What you have to do: Output the data below exactly as it is, dropping the pictures from your copy.

◆ ◆ ◆ ◆ ◆

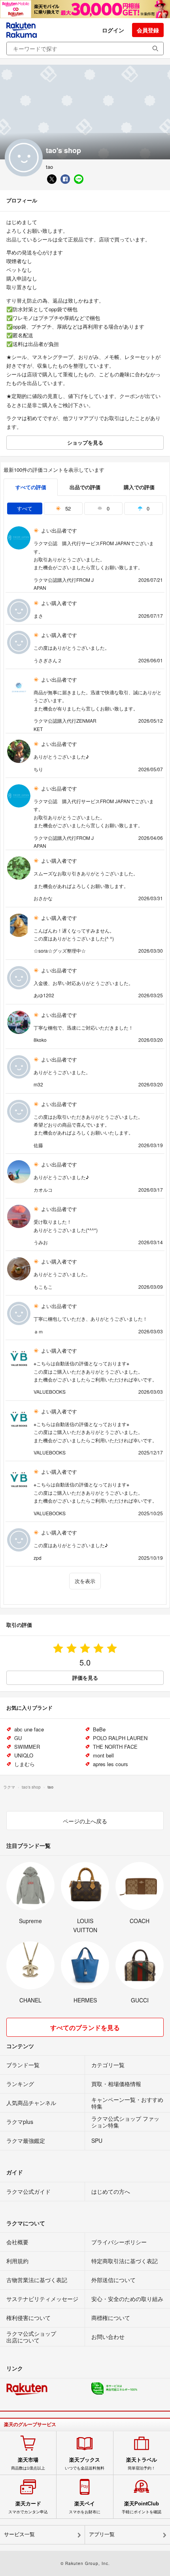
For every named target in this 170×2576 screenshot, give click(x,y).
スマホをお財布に (84, 2507)
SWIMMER (27, 1746)
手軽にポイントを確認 (141, 2507)
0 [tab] (107, 508)
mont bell (103, 1755)
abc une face (29, 1729)
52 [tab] (67, 508)
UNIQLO (23, 1755)
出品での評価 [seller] (85, 487)
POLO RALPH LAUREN (120, 1738)
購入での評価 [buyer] (139, 487)
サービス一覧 (19, 2534)
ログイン (113, 30)
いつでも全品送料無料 (84, 2463)
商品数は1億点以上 (28, 2463)
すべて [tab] (24, 508)
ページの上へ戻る (85, 1821)
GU (18, 1738)
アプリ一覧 (102, 2534)
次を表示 (85, 1581)
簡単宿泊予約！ (141, 2463)
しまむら (24, 1764)
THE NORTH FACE (115, 1746)
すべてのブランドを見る (85, 2027)
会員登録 (148, 30)
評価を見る (85, 1677)
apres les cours (110, 1764)
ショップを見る (85, 442)
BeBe (99, 1729)
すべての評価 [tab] (30, 487)
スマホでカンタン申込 (28, 2507)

◆ ◆ ◆ ◆ ◆

Expected output:
For every named target in this 170×2576 screenshot, give click(x,y).
スマホをお財布に (84, 2507)
SWIMMER (27, 1746)
手軽にポイントを確認 (141, 2507)
0 [tab] (107, 508)
mont bell (103, 1755)
abc une face (29, 1729)
52 [tab] (67, 508)
UNIQLO (23, 1755)
出品での評価 [seller] (85, 487)
POLO RALPH LAUREN (120, 1738)
購入での評価 [buyer] (139, 487)
サービス一覧 (19, 2534)
ログイン (113, 30)
いつでも全品送料無料 (84, 2463)
商品数は1億点以上 (28, 2463)
すべて [tab] (24, 508)
ページの上へ戻る (85, 1821)
GU (18, 1738)
アプリ一覧 (102, 2534)
次を表示 (85, 1581)
簡単宿泊予約！ (141, 2463)
しまむら (24, 1764)
THE NORTH FACE (115, 1746)
すべてのブランドを見る (85, 2027)
会員登録 (148, 30)
評価を見る (85, 1677)
apres les cours (110, 1764)
ショップを見る (85, 442)
BeBe (99, 1729)
すべての評価 [tab] (30, 487)
スマホでカンタン申込 (28, 2507)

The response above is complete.